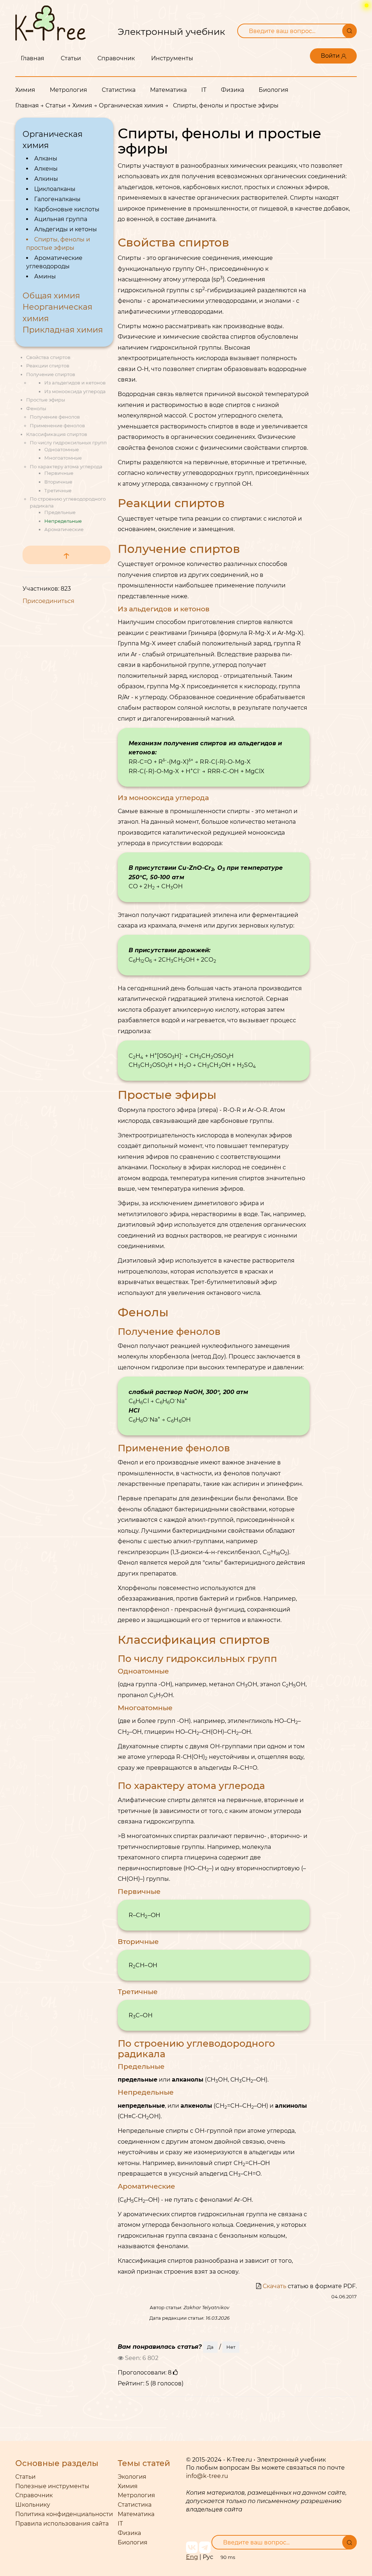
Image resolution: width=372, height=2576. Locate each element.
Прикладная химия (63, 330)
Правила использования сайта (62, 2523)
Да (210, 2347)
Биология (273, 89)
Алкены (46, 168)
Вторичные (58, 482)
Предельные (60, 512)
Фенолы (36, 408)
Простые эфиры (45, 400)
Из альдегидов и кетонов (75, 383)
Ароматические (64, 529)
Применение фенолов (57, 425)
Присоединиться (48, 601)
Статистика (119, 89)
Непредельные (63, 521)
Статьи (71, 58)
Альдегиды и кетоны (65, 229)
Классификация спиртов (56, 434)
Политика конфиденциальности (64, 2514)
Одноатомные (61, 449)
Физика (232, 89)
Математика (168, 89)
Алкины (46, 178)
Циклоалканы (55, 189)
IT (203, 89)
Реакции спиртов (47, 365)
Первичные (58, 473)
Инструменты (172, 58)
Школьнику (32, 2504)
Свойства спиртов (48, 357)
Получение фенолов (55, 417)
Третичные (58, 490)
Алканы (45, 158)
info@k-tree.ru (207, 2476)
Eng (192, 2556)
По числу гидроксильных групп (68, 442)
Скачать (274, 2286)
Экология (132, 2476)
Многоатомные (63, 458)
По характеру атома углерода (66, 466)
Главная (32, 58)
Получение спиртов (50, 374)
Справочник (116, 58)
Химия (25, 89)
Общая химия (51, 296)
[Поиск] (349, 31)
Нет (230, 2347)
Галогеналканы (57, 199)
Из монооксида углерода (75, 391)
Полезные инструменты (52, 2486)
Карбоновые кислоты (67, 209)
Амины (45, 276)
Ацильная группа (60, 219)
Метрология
---
→ **Directions**: Express the lines above as a JSON list of strings, one per line, with blank lines and pictures left out.

→ **Expected answer**:
[
  "Image resolution: width=372, height=2576. Locate each element.",
  "Прикладная химия (63, 330)",
  "Правила использования сайта (62, 2523)",
  "Да (210, 2347)",
  "Биология (273, 89)",
  "Алкены (46, 168)",
  "Вторичные (58, 482)",
  "Предельные (60, 512)",
  "Фенолы (36, 408)",
  "Простые эфиры (45, 400)",
  "Из альдегидов и кетонов (75, 383)",
  "Ароматические (64, 529)",
  "Применение фенолов (57, 425)",
  "Присоединиться (48, 601)",
  "Статистика (119, 89)",
  "Непредельные (63, 521)",
  "Статьи (71, 58)",
  "Альдегиды и кетоны (65, 229)",
  "Классификация спиртов (56, 434)",
  "Политика конфиденциальности (64, 2514)",
  "Одноатомные (61, 449)",
  "Физика (232, 89)",
  "Математика (168, 89)",
  "Алкины (46, 178)",
  "Циклоалканы (55, 189)",
  "IT (203, 89)",
  "Реакции спиртов (47, 365)",
  "Первичные (58, 473)",
  "Инструменты (172, 58)",
  "Школьнику (32, 2504)",
  "Свойства спиртов (48, 357)",
  "Получение фенолов (55, 417)",
  "Третичные (58, 490)",
  "Алканы (45, 158)",
  "info@k-tree.ru (207, 2476)",
  "Eng (192, 2556)",
  "По числу гидроксильных групп (68, 442)",
  "Скачать (274, 2286)",
  "Экология (132, 2476)",
  "Многоатомные (63, 458)",
  "По характеру атома углерода (66, 466)",
  "Главная (32, 58)",
  "Получение спиртов (50, 374)",
  "Справочник (116, 58)",
  "Химия (25, 89)",
  "Общая химия (51, 296)",
  "[Поиск] (349, 31)",
  "Нет (230, 2347)",
  "Галогеналканы (57, 199)",
  "Из монооксида углерода (75, 391)",
  "Полезные инструменты (52, 2486)",
  "Карбоновые кислоты (67, 209)",
  "Амины (45, 276)",
  "Ацильная группа (60, 219)",
  "Метрология"
]